● **PROBLEM REQUIREMENTS**: Go through the entries below and pick out every line with "computer".

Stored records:
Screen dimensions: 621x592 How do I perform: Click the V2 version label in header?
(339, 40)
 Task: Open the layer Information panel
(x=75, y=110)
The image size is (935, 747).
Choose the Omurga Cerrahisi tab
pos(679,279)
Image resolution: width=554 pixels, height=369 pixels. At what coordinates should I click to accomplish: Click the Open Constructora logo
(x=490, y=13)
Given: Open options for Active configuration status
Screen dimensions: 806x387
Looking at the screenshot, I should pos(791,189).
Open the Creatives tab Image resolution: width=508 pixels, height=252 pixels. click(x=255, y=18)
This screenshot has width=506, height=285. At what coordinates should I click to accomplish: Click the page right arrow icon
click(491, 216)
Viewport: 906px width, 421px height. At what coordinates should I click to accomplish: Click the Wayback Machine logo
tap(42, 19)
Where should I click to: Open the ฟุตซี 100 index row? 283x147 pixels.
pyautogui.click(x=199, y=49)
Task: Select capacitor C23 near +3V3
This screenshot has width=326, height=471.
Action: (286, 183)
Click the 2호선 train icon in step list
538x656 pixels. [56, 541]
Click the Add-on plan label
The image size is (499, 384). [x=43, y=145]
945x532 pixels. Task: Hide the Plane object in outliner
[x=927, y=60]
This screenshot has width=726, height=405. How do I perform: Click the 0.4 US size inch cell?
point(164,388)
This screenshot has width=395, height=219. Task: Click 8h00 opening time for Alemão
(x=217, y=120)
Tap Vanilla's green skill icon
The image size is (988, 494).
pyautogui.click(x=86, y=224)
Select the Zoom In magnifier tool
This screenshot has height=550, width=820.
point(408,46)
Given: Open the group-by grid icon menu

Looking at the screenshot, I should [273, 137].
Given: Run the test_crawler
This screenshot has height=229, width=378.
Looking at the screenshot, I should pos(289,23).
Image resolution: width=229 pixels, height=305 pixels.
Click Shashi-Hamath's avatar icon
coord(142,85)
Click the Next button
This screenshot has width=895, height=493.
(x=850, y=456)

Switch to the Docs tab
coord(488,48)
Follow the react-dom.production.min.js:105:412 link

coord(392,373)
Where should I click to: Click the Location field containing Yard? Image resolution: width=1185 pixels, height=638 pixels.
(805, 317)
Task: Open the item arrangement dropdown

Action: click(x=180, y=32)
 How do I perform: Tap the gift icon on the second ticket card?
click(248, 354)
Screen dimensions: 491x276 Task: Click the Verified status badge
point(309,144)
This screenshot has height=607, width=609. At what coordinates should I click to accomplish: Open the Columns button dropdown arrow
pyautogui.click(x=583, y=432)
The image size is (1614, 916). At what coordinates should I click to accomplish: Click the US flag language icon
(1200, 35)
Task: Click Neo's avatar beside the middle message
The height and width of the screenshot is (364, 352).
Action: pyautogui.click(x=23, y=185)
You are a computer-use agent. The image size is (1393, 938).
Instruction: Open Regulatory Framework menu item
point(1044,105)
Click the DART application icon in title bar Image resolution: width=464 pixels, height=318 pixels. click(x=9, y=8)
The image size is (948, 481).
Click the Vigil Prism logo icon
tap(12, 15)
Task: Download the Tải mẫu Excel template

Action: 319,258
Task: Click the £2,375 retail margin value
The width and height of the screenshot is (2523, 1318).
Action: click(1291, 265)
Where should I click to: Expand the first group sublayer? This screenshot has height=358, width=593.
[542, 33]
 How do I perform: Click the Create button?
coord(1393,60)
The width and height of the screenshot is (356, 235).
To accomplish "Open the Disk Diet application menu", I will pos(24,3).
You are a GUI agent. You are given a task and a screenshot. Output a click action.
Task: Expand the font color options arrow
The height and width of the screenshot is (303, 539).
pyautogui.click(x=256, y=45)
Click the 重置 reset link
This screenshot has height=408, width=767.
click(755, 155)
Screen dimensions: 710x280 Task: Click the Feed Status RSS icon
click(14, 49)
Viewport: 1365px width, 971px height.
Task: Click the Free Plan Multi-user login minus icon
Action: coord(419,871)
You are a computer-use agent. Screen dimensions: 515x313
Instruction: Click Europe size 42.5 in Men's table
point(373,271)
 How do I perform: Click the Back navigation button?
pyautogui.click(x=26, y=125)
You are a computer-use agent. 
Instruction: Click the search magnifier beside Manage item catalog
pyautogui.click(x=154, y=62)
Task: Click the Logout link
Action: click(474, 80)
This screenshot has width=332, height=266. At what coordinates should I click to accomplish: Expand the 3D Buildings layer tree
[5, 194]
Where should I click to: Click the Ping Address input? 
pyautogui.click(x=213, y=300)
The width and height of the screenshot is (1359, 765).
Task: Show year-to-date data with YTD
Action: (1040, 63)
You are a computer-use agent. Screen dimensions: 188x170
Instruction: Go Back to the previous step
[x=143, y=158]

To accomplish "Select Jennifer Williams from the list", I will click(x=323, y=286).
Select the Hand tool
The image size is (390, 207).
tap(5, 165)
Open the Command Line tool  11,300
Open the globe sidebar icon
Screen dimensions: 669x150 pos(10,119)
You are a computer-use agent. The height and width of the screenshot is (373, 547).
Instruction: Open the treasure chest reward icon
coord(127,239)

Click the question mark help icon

● **SOLUTION TO THE PROBLEM**:
You are a computer-use agent. The image size is (1393, 938).
You are a computer-use agent. Screen dimensions: 515x313
You are a computer-use agent. 
You are a computer-use agent. Screen dimensions: 188x170
You are a computer-use agent. The height and width of the screenshot is (373, 547).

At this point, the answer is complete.